Quoted text:
>> Begin

[R-sig-hpc] Unreproducable crashes of R-instances on cluster running Torque

Rainer M. Krug Rainer at krugs.de
Mon May 13 10:08:34 CEST 2013

Simon Urbanek <simon.urbanek at r-project.org> writes:

> On May 2, 2013, at 9:46 AM, Till Francke wrote:
>> Dear Sean,
>> thanks for your suggestions in spite of my obscure descriptions. I'll try to clarify some points:
>>> R messages about "memory allocation problems"
>>> usually mean that your code is asking for more memory than is
>>> available on the machine.
>> I get things like
>> 	Error: cannot allocate vector of size 304.6 Mb
>> However, the jobs are started with the Torque option
>> 	#PBS -l mem=3gb
>> When I submit this job alone, everything works like a charm, so 3 gb seem to suffice, right?

>> End

Stored records:
>> Begin

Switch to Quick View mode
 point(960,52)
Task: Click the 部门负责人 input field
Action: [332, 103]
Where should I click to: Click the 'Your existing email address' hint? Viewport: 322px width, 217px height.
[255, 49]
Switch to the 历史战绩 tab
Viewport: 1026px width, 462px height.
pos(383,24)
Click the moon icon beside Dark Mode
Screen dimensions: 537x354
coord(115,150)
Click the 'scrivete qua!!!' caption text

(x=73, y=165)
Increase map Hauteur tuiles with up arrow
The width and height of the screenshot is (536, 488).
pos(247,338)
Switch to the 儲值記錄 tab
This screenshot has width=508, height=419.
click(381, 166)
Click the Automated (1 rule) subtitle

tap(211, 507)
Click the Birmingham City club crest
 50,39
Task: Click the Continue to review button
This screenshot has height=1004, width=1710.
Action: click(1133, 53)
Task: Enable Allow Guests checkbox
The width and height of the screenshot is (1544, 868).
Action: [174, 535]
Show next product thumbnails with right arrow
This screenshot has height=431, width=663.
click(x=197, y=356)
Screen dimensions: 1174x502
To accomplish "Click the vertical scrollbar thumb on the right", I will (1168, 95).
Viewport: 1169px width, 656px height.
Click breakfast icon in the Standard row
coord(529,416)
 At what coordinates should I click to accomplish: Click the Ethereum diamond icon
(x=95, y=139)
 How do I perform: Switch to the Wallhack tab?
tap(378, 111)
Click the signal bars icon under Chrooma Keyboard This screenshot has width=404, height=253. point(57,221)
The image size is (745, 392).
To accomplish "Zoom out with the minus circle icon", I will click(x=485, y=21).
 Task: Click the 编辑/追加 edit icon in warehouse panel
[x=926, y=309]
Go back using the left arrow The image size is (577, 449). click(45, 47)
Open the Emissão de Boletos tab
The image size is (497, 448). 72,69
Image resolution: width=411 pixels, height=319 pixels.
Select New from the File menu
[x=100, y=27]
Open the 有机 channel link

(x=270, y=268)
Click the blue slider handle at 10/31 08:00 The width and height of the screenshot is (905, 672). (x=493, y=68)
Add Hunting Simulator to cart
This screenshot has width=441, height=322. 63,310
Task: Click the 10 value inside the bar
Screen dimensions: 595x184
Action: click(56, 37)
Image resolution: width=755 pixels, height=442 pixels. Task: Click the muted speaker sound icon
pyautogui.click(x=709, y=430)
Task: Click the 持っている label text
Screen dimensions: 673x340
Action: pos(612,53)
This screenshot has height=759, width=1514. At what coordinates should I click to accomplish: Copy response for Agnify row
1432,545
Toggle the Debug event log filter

>> End

Repeat the mailing-list post from "[R-sig-hpc] Unreproducable crashes" to "on the machine.", switching "the machine" to "the node".

[R-sig-hpc] Unreproducable crashes of R-instances on cluster running Torque

Rainer M. Krug Rainer at krugs.de
Mon May 13 10:08:34 CEST 2013

Simon Urbanek <simon.urbanek at r-project.org> writes:

> On May 2, 2013, at 9:46 AM, Till Francke wrote:
>> Dear Sean,
>> thanks for your suggestions in spite of my obscure descriptions. I'll try to clarify some points:
>>> R messages about "memory allocation problems"
>>> usually mean that your code is asking for more memory than is
>>> available on the node.